_文本块_.
Transformation转换算子之Key-Value类型

用户1483438

发布于 2022-04-27 14:57:22

7050

发布于 2022-04-27 14:57:22

文章被收录于专栏：大数据共享

SparkContext

SparkContext 定义成在全局范围，配置如下；

  val conf=new SparkConf().setMaster("local[2]").setAppName("test")
  val sc=new SparkContext(conf)

partitionBy()

将RDD[K,V]中的K按照指定Partitioner重新进行分区；如果原有的RDD和新的RDD是一致的话就不进行分区，否则会产生Shuffle过程。

定义一个集合，存放map元素(a-j)；默认分区4个

    val list=List("a"->100,"b"->100,"c"->100,"d"->100,"e"->100,"f"->100,"g"->100,"h"->100,"i"->100,"j"->100)
    val rdd=sc.parallelize(list,4)

查看默认分区情况

    rdd.mapPartitionsWithIndex((index,it)=>{
      println(s"$index=${it.toList}")
      it
    }).collect

结果: 几乎比较均匀的分配到各个分区中

0=List((a,100), (b,100)) 
1=List((c,100), (d,100), (e,100))
2=List((f,100), (g,100))
3=List((h,100), (i,100), (j,100))

使用 partitionBy 按照key进行分区

partitionBy 源码，需要让指定一个分区器(Partitioner)

 def partitionBy(partitioner: Partitioner): RDD[(K, V)] = self.withScope {
    if (keyClass.isArray && partitioner.isInstanceOf[HashPartitioner]) {
      throw new SparkException("HashPartitioner cannot partition array keys.")
    }
    if (self.partitioner == Some(partitioner)) {
      self
    } else {
      new ShuffledRDD[K, V, V](self, partitioner)
    }
  }

查看spark有那些分区器

HashPartitioner：默认的分区器，通过对key进行hash运算，取余分区数的方式计算分区
RangePartitioner：
PythonPartitioner：spark内部使用的，外部无法使用
自定义分区：开发者能使用的只有HashPartitioner和RangePartitioner两种，若都无法满足我们的需求，就只能自定义分区器了。

使用HashPartitioner 作为 partitionBy的分区器

//  HashPartitioner 需要指定一个分区数
val rdd2: RDD[(String, Int)] = rdd.partitionBy(new HashPartitioner(2))

_书面指令 a_. 在这篇关于 Spark 键值型转换算子的文章里，列出的分区器中名称以 Partitioner 结尾的有哪些？
上面的文章与随后的列表彼此独立，互不相关。

_所示数据_.
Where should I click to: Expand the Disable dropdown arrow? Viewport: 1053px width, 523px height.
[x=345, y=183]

* * *

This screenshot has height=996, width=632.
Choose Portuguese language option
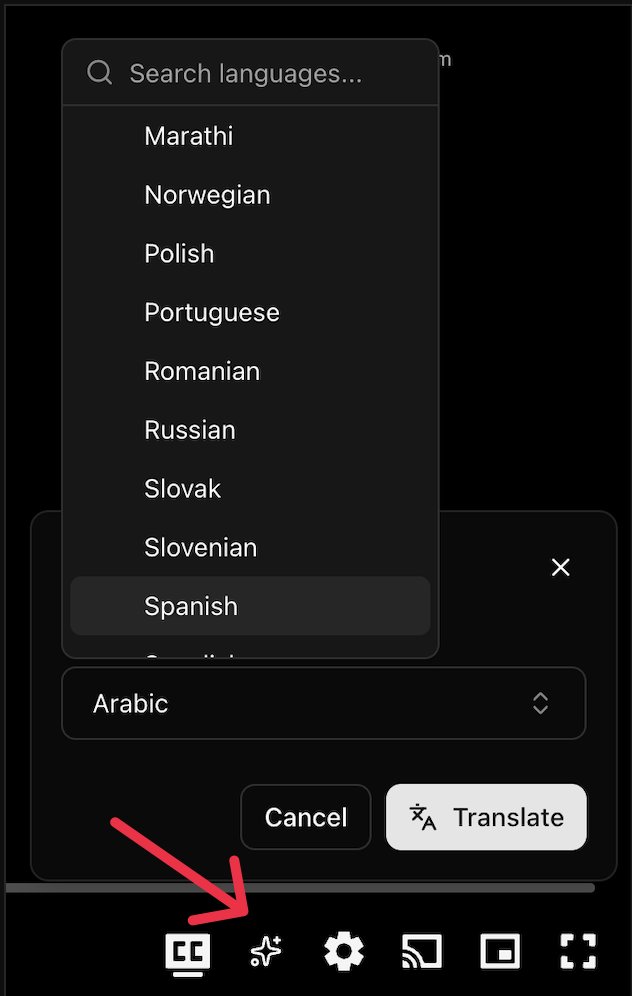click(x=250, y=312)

_书面指令 b_. 请从上面的列表中提取所有包含字符串“height”的行，大小写须完全一致。

_答案 a_. HashPartitioner、RangePartitioner、PythonPartitioner

_答案 b_.
Where should I click to: Expand the Disable dropdown arrow? Viewport: 1053px width, 523px height.
This screenshot has height=996, width=632.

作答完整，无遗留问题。